Eine falsche Beredung, welche den Journalismus betrügt und ihn unter dem Scheine der Unabhängigkeit zur Unrentabilität verführen will.
Wie vielerlei Versuchungen gibt es?
Man kann die Versuchungen vielfältig abtheilen. Erstens in Hinsicht auf den Pressmenschen, der verschiedenartig davon ergriffen wird; denn einige machen die Reputation gar zu verzagt, andere erheben sie über Gebühr.
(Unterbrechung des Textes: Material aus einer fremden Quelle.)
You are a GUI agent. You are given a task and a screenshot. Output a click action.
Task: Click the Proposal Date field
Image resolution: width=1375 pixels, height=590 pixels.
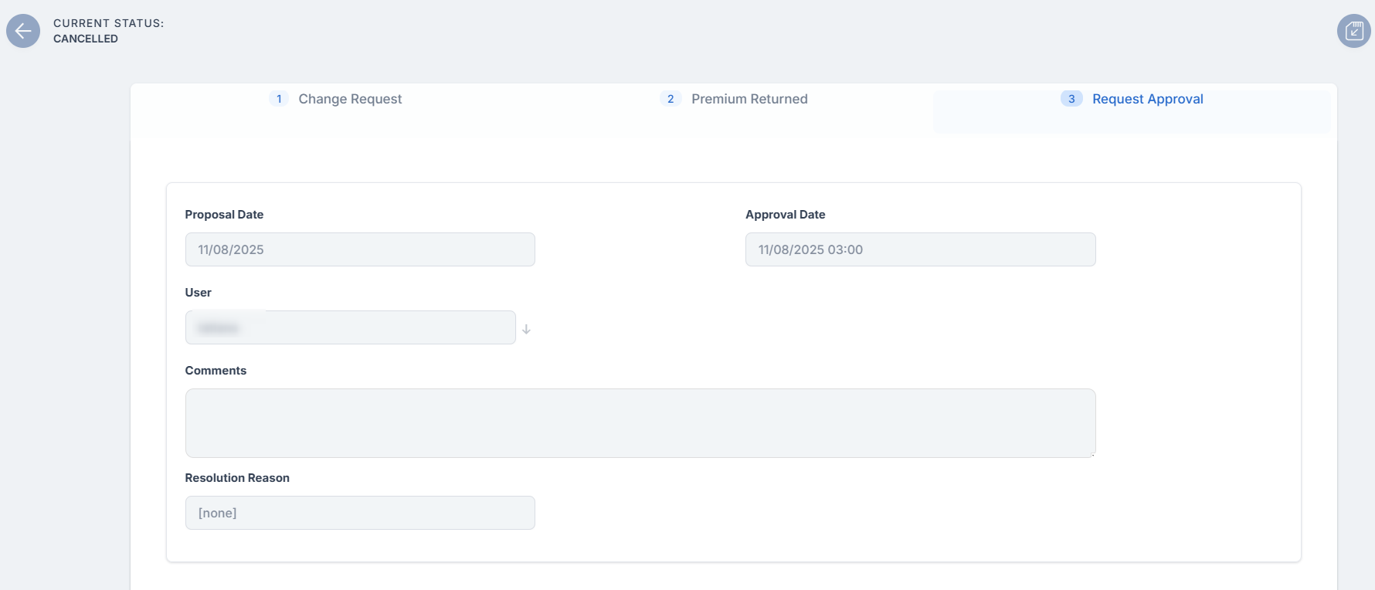pyautogui.click(x=360, y=249)
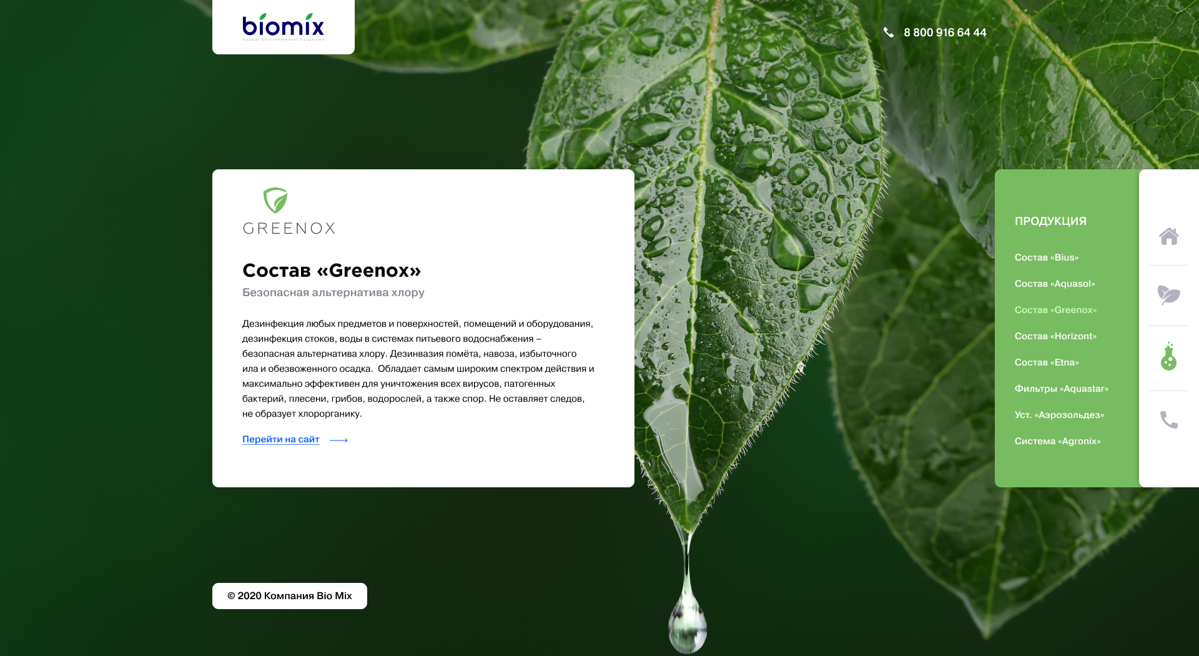
Task: Go to Фильтры «Aquastar» page
Action: click(x=1062, y=389)
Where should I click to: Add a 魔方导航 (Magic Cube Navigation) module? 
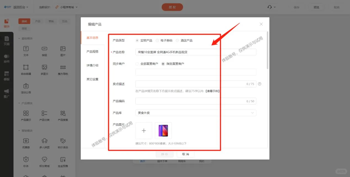point(63,69)
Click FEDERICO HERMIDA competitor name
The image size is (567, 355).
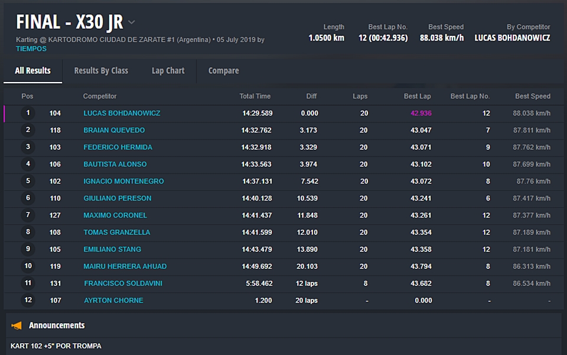(118, 147)
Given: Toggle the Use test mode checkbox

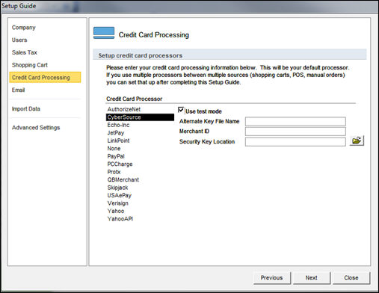Looking at the screenshot, I should [181, 110].
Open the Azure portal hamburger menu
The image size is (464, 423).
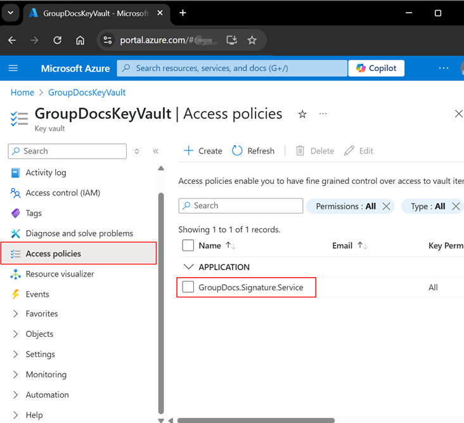(13, 68)
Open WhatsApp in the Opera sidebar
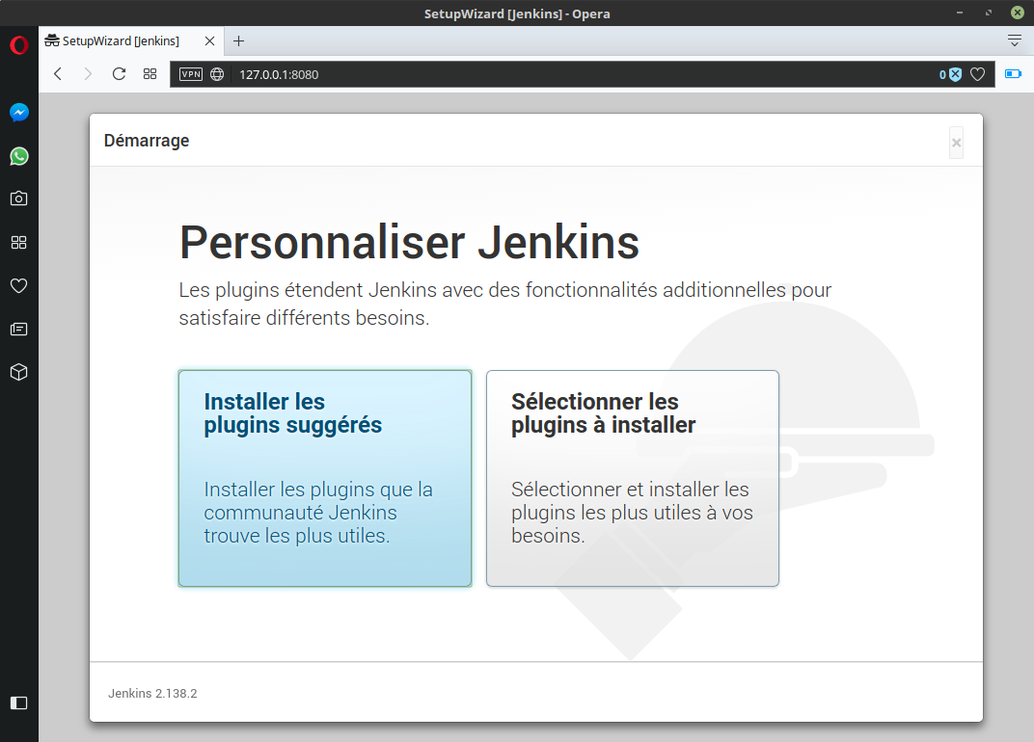The width and height of the screenshot is (1034, 742). point(18,156)

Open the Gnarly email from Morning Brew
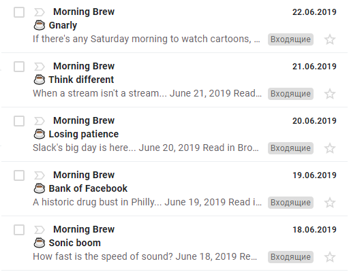click(x=175, y=26)
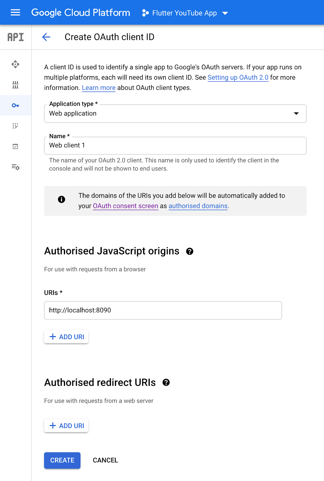Click help icon beside Authorised redirect URIs
This screenshot has height=481, width=324.
[166, 382]
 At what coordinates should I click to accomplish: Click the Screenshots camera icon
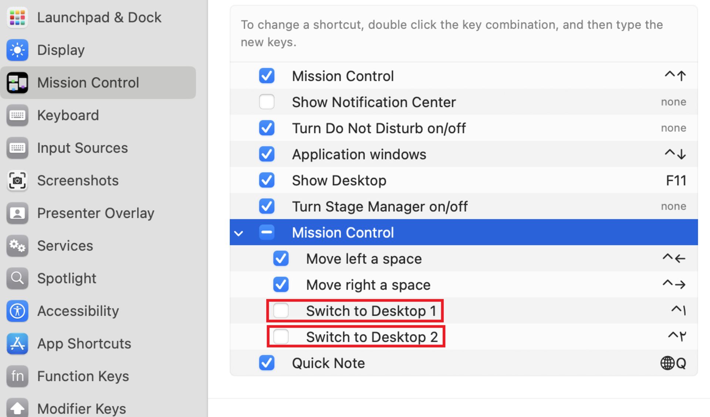tap(17, 180)
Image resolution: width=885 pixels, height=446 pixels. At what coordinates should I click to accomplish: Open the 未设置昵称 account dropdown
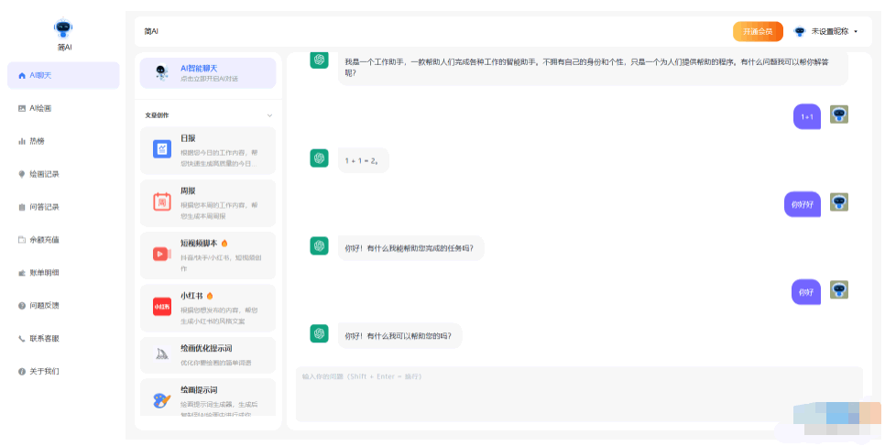[x=825, y=31]
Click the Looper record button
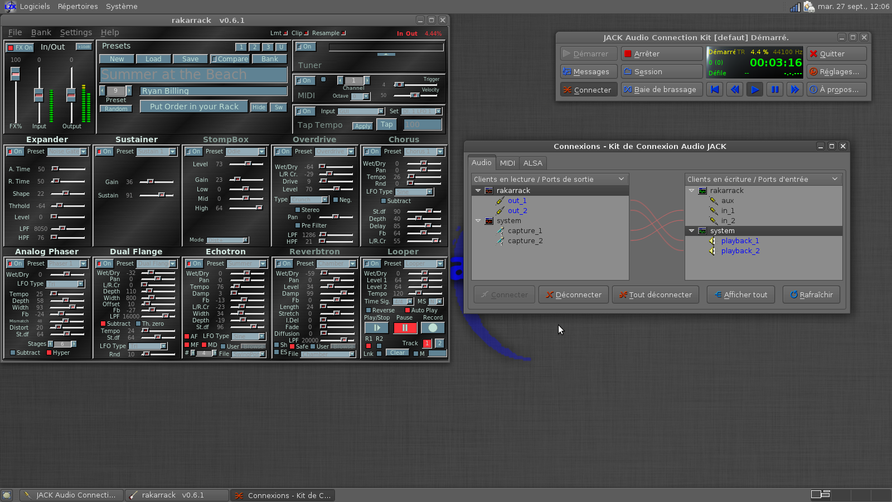Screen dimensions: 892x502 (433, 328)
Auf die erste Gattung beziehen sich die Beunruhigungen des Gemüthes – der Hang zu Blood & Gore Journalism, Doom & Gloom Clickbaits, Celebrity-Voyeurismus und Hochjazzen emotionalisierter Scheindebatten. Man mag dies als Kapitulation vor einem imaginierten journalistischen Ethos ansehen – ins Reich des Bösen wandert aber nur, wer sich dabei erwischen lässt, mittels der Androhung von Enthüllungen Anzeigen oder Exklusivgeschichten abzupressen. Zur zweiten Gattung gehört alles, was sich scheinbar an der StVO der high road orientiert – der Ton ist salbungsvoll, das Gebaren manierlich. Propaganda von Regierungen, PR-Agenturen oder Think-Tanks wird nicht als solche bezeichnet, aber verbreitet – basierend auf »informierten Kreisen«, »Hintergrund«- und Kamingesprächen; gerne auch in Form von Homestories. Kritik wird gefordert, aber nicht toleriert und die Medaille hat immer zwei – gleichwertig glänzende – Seiten. Auch die Vorteilnahme ist diskret – man trifft sich in Clubs und beim Essen, plant Karrieren um Sekt O‘Clock zwischen Gaumenkitzlern und Ohrenschmeichlern. Der Sündenfall besteht auch hier darin, bei den Abmachungen schriftliche Spuren zu hinterlassen, denn: Alter - dann geht‘s aber ab.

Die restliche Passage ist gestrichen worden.